Los blogs eran mejores que las redes. Los foros eran mejores que las redes. Las redes ‘de texto’ son mejores que las redes ‘de imagen’. Echo mucho de menos los primeros tiempos de Internet, esos en los que la conexión era modem mediante, con un inconfundible ruido que se transcribiría en un prrrrrr-piiiii-purrrrrr-pr-pr-pr-pr, como si fuese un exabrupto de Número 5, el entrañable robot de Cortocircuito.
En esa época hablábamos a través de un programa llamado IRC. Cabía en un diskette, y te abría la puerta a un mundo de seres pensantes que nada tenían que ver con el entorno que te rodeaba. Podías ser quien quisieras, pero acababas por ser quien realmente eras, porque las palabras crean un retrato mucho más certero que las imágenes. Porcentualmente, había menos catfish, es decir, menos gato por liebre. Echo muchísimo de menos el IRC, sobre todo cuando oigo hablar no ya a influencers, sino a streamers o tiktokers. Al lado de estos últimos, aquellos parecen elfos blancos.
Yo, que vivo pegada al móvil, voy a ponerme en tratamiento para dejarlo un poco de lado, porque cuando lo dejo de lado vivo mejor. No dejaré de hablar con mis amigos, ni de disfrutar de las últimas astracanadas ejecutadas por españoles anónimos. Dejaré de vivir pendiente de la pantalla. O lo intentaré. Ya lo he intentado todo, pero no puedo hacerlo sola. Y esto, en realidad, no es lo que les quiero contar. No aspiro a ser otra pintamonas que anuncia que va a terapia para vender cercanía o fragilidad. Yo se lo quiero contar porque estoy a punto de comprar una máquina de escribir, a ser posible el modelo que utilizaba cuando en casa había máquina de escribir. Una Olympia Traveller con la que escribí un ramillete de cuentos, y no pocas novelas que jamás terminé.
A veces escribo a mano, ejercicio radicalmente diferente a escribir a ordenador.
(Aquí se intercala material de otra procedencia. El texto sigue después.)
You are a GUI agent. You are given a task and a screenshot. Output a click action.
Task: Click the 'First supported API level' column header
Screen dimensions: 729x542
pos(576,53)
El ordenador, que concede innumerables ventajas, no permite (por un motivo básico) desconectar de la pantalla. Escribir en papel es una liberación para la vista. Apuntar las tareas del día, los cumpleaños, la lista de la compra, o las estructuras de los artículos. Tomar apuntes a mano es un refrescante acto de libertad. He mirado las desventajas de meter un trasto más en casa, y también he evaluado las posibilidades de que se convierta en un bulto inútil. Haciendo balance, gano la posibilidad de liberar casi cuatro horas diarias de pantalla. Eso son veinticuatro horas semanales de descanso ocular.
No creo que haya un solo médico en el mundo que diga que mirar el móvil antes de dormir es una buena idea. Puede que sean más tajantes en esto que en el tema de los ultraprocesados. Y, sin embargo, ahí estamos todos dándole prioridad en nuestra mesilla, nuestra noche y nuestro día. De vez en cuando pienso en la época de anarquismo idealista pre-redes, cuando creíamos eso de que una vez eliminado el intermediario seríamos libres. Tan libres somos que el dueño de Amazon puede alquilar una ciudad entera (Venecia) para celebrar su boda, mientras que las plataformas (intermediarias) de alquiler vacacional nos desplazan de nuestras ciudades, pueblos, y barrios.
No solucionaré en la vida mis problemas con las pantallas. Soy demasiado floja para ser survivalista, demasiado vieja para ser una salvaje, y demasiado joven para acogerme a los beneficios de la generación boomer. Soy de esa generación a la que todo le ha pillado mal. “Los malapotra”, así nos llamarán los historiadores del futuro, si es que se acuerdan de nosotros. De momento, compraré una máquina de escribir y la miraré como miran en las películas de zombis a los niños recién nacidos. La cogeré en brazos y diré: he aquí una puerta a la esperanza. Será como cuando instalé el IRC por primera vez.